Похоже, опытные люди Севера всерьез относились к Ваське с таким же терпеливым фатализмом, как к явлению природы, подумал Саша, снова припадая к пиву.
Глава 2
Худшие ожидания оправдались. Легендарный Васька, скрытый за дверью кабины пилотов, как Змей Горыныч в своей пещере, в этот рейс особенно распоясался. Саша в воздушной навигации мало что понимал, но даже неопытным глазом было видно, как вертолет рыскает. Летит то выше, то ниже, то поднимается под самые тучи, то снова начинает прижиматься к земле, когда отчетливо становятся видны макушки деревьев и замшелые гранитные валуны.
Потом началась гроза. Стало уже по-настоящему страшно. За иллюминаторами потемнело, по стеклам сек крупный дождь, раскатисто громыхал гром и ветвистые молнии расцветали на небе ярким, артиллерийским салютом. Болтанка усилилась, и пассажиры больше не спали. Недоуменно переглядывались и судорожно хватались за ручки и поручни. Вера, закутанная в темный платок по самые брови, без перерыва крестилась и шевелила губами – молилась видимо. Остальные, наверно, тоже.
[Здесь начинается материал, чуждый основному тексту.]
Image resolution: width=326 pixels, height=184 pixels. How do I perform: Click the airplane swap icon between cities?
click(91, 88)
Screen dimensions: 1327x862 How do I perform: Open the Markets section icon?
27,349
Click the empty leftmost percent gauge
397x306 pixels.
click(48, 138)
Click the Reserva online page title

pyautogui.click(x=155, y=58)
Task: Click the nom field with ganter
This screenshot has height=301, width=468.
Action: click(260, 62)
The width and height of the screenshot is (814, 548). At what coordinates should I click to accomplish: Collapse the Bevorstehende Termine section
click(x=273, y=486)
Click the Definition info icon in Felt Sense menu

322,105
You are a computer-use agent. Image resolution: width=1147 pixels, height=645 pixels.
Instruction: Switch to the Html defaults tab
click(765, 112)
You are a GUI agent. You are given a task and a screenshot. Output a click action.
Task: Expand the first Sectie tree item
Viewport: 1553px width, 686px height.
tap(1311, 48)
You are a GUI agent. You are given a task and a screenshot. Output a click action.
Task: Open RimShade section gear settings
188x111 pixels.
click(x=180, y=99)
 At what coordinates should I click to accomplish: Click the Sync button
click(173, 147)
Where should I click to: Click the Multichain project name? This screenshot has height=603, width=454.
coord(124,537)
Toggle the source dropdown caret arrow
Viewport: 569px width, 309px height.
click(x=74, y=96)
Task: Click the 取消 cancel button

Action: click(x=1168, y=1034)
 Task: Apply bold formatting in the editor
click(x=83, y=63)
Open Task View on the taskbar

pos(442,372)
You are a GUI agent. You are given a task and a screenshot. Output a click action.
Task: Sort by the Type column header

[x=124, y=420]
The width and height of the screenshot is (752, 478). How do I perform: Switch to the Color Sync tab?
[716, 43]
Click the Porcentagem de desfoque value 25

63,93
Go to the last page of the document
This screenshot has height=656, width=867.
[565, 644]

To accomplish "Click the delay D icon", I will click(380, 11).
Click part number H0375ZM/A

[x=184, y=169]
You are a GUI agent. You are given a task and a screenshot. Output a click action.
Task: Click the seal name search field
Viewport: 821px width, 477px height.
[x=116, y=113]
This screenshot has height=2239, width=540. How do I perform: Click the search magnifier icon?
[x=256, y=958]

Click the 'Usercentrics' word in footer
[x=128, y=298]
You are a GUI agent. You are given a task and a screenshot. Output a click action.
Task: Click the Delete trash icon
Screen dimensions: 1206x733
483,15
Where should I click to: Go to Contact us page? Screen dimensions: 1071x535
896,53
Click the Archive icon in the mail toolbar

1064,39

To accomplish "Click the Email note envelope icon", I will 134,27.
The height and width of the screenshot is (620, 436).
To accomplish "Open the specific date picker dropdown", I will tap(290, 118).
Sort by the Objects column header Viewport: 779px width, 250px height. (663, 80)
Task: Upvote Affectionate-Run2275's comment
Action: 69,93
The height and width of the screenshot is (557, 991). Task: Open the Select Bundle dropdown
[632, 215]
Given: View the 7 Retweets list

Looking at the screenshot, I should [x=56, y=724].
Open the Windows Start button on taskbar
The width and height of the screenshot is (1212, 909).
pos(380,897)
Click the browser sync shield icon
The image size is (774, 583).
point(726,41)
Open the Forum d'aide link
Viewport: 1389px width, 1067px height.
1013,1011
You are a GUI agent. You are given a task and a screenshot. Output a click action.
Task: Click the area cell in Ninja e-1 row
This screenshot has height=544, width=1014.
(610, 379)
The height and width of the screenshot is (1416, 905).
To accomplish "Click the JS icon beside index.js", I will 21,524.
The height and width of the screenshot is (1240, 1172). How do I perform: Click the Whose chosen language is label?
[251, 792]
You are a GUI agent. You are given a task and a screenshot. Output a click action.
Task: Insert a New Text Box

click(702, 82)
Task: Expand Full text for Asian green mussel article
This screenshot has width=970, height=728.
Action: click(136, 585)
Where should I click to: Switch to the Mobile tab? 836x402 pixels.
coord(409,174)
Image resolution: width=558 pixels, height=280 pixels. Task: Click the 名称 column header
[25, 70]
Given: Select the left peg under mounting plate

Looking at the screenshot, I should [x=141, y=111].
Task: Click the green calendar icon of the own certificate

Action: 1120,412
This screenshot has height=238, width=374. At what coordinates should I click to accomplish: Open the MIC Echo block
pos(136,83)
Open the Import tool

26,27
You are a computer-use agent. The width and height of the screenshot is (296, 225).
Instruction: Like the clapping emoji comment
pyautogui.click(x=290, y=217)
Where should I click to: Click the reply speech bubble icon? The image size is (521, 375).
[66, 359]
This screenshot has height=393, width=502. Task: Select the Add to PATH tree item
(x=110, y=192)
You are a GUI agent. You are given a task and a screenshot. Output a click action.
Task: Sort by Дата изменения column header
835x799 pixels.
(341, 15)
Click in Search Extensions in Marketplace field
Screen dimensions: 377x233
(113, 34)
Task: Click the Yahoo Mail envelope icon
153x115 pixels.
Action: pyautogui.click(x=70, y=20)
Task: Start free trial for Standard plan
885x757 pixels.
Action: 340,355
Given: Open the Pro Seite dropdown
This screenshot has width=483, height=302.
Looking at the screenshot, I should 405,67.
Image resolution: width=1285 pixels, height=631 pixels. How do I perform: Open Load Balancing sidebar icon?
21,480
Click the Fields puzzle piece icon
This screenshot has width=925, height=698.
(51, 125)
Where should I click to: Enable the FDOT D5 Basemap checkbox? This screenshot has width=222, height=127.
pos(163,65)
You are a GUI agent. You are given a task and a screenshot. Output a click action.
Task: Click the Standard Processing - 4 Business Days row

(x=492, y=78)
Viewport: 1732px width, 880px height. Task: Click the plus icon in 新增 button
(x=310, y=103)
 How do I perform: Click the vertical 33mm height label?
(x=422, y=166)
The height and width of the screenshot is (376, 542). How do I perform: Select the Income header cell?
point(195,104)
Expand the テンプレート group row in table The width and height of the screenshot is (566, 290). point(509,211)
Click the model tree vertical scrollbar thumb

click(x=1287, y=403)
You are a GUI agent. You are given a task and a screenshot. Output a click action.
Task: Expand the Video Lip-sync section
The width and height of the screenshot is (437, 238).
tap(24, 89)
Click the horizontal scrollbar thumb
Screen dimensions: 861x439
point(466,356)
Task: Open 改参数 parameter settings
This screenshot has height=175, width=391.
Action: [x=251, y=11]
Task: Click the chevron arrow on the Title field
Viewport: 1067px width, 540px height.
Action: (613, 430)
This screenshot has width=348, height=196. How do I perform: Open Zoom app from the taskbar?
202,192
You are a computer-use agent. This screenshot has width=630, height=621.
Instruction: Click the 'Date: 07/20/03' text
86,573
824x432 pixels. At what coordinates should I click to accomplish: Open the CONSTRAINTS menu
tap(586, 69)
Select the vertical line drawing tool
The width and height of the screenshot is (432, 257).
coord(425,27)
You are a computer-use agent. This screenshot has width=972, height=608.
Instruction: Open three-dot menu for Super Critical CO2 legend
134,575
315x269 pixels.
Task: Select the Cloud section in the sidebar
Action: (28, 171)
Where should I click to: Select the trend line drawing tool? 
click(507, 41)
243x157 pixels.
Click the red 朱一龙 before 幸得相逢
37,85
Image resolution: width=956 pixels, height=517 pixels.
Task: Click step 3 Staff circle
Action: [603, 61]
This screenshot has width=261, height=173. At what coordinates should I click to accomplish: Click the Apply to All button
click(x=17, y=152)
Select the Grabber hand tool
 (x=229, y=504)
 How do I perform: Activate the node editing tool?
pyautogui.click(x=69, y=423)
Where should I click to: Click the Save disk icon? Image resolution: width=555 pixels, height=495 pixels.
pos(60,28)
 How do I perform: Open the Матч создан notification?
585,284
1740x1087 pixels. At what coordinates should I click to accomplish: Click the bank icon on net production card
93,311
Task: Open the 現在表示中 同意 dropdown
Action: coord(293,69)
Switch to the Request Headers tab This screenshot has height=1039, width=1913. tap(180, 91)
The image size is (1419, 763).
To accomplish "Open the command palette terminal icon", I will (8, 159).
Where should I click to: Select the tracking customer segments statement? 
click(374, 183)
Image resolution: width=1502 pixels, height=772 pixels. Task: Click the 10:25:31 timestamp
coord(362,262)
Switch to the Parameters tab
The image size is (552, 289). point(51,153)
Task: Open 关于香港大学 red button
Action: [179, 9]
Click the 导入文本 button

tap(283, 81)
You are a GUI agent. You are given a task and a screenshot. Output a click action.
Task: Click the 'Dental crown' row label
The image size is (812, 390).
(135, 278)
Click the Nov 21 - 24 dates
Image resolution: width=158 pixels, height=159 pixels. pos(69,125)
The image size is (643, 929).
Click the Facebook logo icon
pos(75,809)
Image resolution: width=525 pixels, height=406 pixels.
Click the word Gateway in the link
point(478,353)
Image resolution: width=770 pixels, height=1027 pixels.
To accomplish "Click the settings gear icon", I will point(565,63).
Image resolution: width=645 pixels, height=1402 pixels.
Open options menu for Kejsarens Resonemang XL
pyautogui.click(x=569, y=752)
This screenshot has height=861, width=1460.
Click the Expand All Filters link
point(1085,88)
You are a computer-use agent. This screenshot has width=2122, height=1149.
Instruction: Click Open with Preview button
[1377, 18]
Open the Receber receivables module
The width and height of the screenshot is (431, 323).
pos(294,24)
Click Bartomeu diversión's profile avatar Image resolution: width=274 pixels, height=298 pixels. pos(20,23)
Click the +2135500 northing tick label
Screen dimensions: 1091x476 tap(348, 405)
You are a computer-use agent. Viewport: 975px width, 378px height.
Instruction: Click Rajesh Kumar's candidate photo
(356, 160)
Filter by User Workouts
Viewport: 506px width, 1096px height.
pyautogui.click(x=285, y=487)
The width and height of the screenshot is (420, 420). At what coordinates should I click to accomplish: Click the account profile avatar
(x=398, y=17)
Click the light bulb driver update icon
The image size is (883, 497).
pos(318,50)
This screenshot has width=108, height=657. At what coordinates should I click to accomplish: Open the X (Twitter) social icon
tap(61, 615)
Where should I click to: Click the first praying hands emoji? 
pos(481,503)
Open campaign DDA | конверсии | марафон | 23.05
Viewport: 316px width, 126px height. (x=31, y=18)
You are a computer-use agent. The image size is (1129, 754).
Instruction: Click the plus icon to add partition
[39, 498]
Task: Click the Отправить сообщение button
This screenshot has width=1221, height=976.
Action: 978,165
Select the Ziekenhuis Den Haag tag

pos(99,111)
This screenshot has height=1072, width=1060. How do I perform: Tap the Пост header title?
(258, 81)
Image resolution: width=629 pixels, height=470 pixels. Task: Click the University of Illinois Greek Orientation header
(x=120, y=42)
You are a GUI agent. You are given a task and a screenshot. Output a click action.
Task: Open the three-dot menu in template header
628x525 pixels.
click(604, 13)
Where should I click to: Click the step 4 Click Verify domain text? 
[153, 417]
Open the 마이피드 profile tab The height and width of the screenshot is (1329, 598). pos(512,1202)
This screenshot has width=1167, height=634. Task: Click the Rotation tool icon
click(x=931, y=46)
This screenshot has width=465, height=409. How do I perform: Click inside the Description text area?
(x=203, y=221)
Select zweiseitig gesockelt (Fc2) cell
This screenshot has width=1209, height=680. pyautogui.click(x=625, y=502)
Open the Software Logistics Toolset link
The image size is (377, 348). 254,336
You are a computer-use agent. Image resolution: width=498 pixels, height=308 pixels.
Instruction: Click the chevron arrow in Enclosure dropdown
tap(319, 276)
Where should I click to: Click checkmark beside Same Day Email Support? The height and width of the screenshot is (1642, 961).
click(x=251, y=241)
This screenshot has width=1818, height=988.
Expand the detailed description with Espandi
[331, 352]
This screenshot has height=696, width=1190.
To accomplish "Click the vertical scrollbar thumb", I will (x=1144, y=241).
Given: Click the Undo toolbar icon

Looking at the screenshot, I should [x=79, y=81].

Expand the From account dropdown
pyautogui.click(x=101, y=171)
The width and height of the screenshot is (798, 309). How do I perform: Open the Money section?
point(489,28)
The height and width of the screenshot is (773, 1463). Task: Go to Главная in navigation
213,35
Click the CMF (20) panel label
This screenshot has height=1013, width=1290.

Что остается, когда за штурвалом Васька?
Саша и сам чувствовал себя, как бывало в Нагорном Карабахе, в Абхазии, в Таджикистане и Приднестровье, когда лежишь под артиллерийским обстрелом, слепым, оглушающим и сокрушительным, как камнепад в горах. Лежишь, прижимаясь телом к земле, и не знаешь, какому богу молиться, не знаешь, зачем тебя сюда принесло – умирать на чужой войне. Знаешь только, что умирать не хочется, жутко не хочется, ощущаешь это каждым кончиком нервов, что вздрагивают от новых и новых разрывов, ватно закладывающих уши. Непередаваемое, в общем, ощущение…
Когда обстрел кончается, когда начинается обычная журналистская работа, оно уходит, как не было. Вспоминаются только случайные подробности, разрозненные картинки, за которые зацепилась память. Земля, взметнувшаяся веером к небу, темно-сизый вонючий дым из воронок, перебегавшие на полусогнутых человеческие фигурки, что мелькали перед глазами. Сам страх забывается. И вспоминается, только когда снова оказываешься в подобной ситуации…
А потом они начали падать.
* * *Чуть позднее лихой Васька объяснял, хорохорясь, что никакого падения не было, было планирование вертолета вниз на остановленном винте. Ничего особенного, конструкция позволяет, а его мастерство пилота – соответствует. Ну да, половина приборов отказала сразу к чертовой матери! Другая половина без того не работала, и как им работать, если обслуживание – никакое. Но недаром же он когда-то трудился пилотом-испытателем на заводе! Орел был, сокол с крыльями, если бы не пьянка и бабы – до сих пор бы испытывал новые машины. Натура подвела. Да, нутро у него геройское, а вот натура подводит время от времени… А что, он – такой, мог бы большим человеком стать, только сам не хотел. Ему, если честно, всегда было море по колено, а океан – максимум по яйца. Он – Василий Иванович, как Чапаев.